● Given problem: Scale the data that begins at the line containing "The height and width of the screenshot is (504, 620)." and ends after the line containing "will click(491, 229).". Write those lines out again with the requests included, multiply every coordinate in the answers by 1.85, round each result to a whole number with halves rounded up, and leave all other numbers as they are.

--- Record list ---

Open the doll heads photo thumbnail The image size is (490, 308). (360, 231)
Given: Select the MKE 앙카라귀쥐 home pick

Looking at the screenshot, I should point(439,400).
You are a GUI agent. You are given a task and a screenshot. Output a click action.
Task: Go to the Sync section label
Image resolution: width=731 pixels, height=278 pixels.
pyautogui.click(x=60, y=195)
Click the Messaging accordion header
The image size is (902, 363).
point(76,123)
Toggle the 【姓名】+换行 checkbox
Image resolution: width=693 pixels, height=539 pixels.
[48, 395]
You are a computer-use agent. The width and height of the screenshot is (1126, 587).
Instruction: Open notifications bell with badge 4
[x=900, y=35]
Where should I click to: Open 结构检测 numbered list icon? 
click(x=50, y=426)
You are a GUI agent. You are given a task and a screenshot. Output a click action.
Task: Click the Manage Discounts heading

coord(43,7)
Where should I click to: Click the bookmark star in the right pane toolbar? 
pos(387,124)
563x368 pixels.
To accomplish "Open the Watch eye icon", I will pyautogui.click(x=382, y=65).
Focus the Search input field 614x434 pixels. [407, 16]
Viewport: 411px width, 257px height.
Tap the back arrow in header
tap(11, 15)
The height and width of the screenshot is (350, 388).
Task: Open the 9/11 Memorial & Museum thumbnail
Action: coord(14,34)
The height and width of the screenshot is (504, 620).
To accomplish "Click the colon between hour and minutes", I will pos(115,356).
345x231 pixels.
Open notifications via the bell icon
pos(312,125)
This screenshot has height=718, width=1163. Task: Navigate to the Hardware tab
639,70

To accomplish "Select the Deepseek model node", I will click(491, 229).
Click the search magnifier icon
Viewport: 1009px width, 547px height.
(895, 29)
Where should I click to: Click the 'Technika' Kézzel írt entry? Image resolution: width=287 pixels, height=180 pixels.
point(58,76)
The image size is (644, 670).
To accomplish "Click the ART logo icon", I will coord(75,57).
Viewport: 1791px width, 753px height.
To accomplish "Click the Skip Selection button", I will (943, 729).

---

● The response:
The height and width of the screenshot is (504, 620).
To accomplish "Click the colon between hour and minutes", I will pos(213,659).
345x231 pixels.
Open notifications via the bell icon
pos(577,231)
This screenshot has height=718, width=1163. Task: Navigate to the Hardware tab
1182,130

To accomplish "Select the Deepseek model node", I will click(908, 424).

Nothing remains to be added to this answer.